▶ Exercise instructions
How many lines below contain the word "screenshot"? Reply solely with the number.

▶ Supplied records
▬▬▬▬▬▬▬▬▬▬

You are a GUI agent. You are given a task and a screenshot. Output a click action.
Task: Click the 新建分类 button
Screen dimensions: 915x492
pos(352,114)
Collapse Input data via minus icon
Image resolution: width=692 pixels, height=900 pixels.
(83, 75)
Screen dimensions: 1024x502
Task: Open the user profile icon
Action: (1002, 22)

▬▬▬▬▬▬▬▬▬▬

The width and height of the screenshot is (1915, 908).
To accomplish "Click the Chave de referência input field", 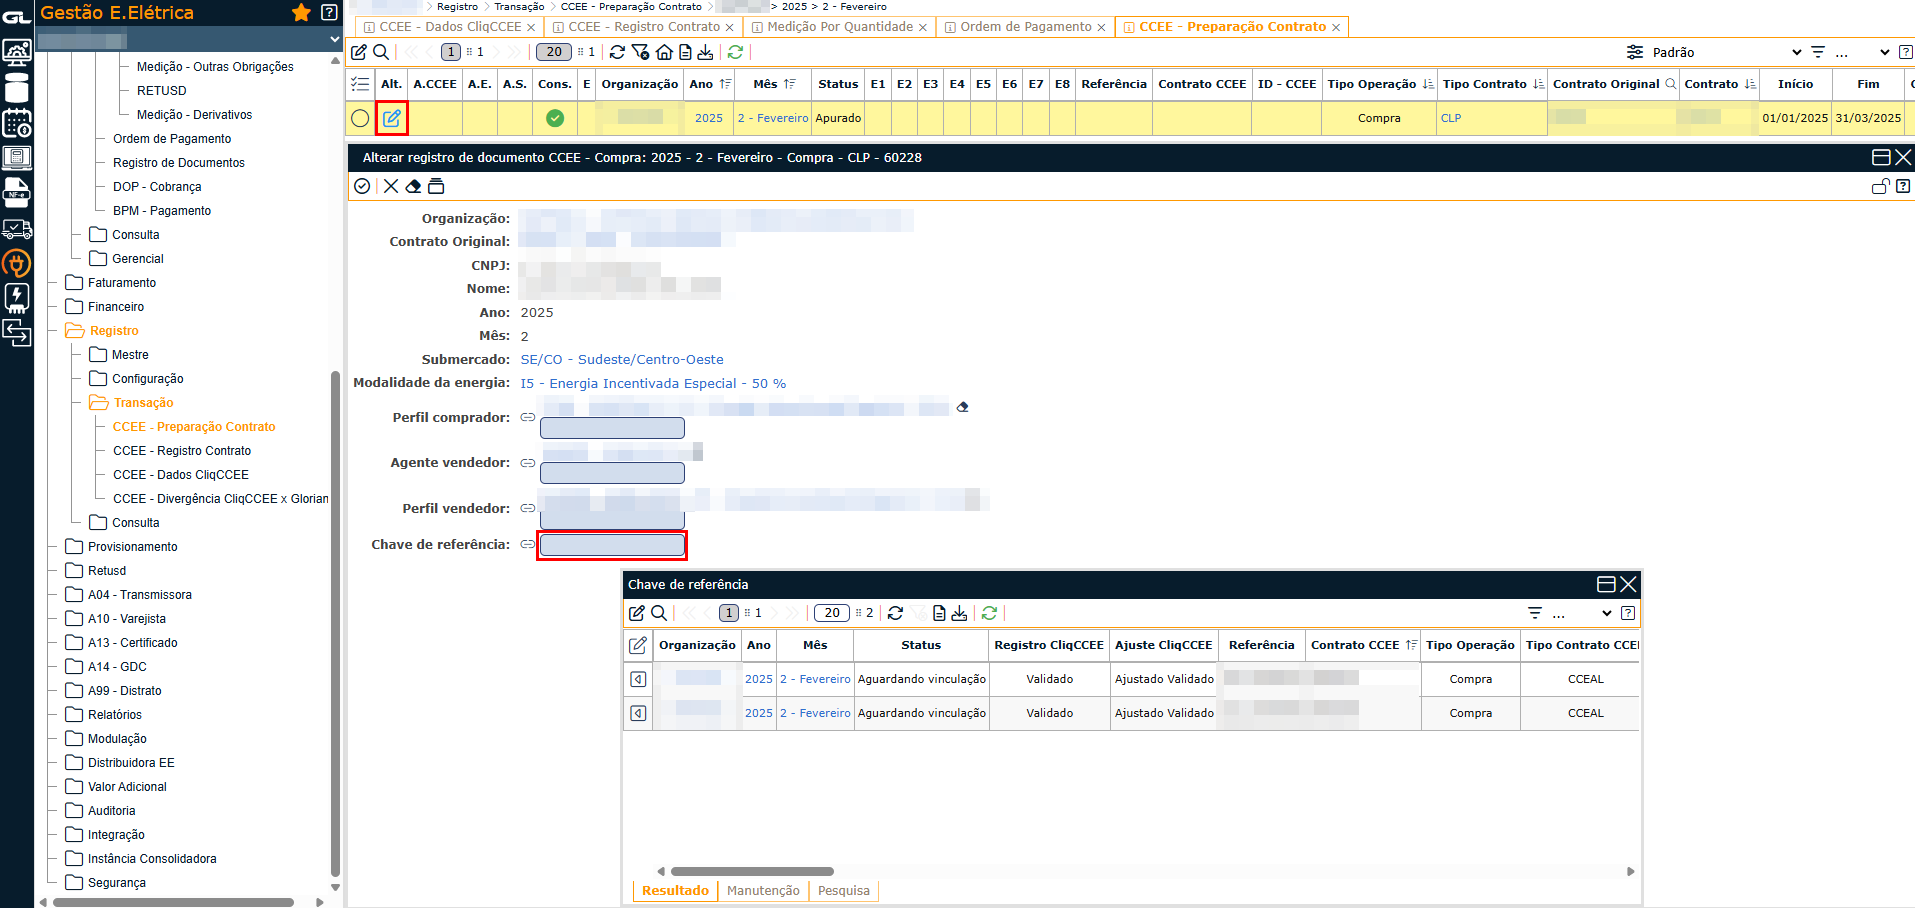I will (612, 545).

▬▬▬▬▬▬▬▬▬▬

▶ Written solution
2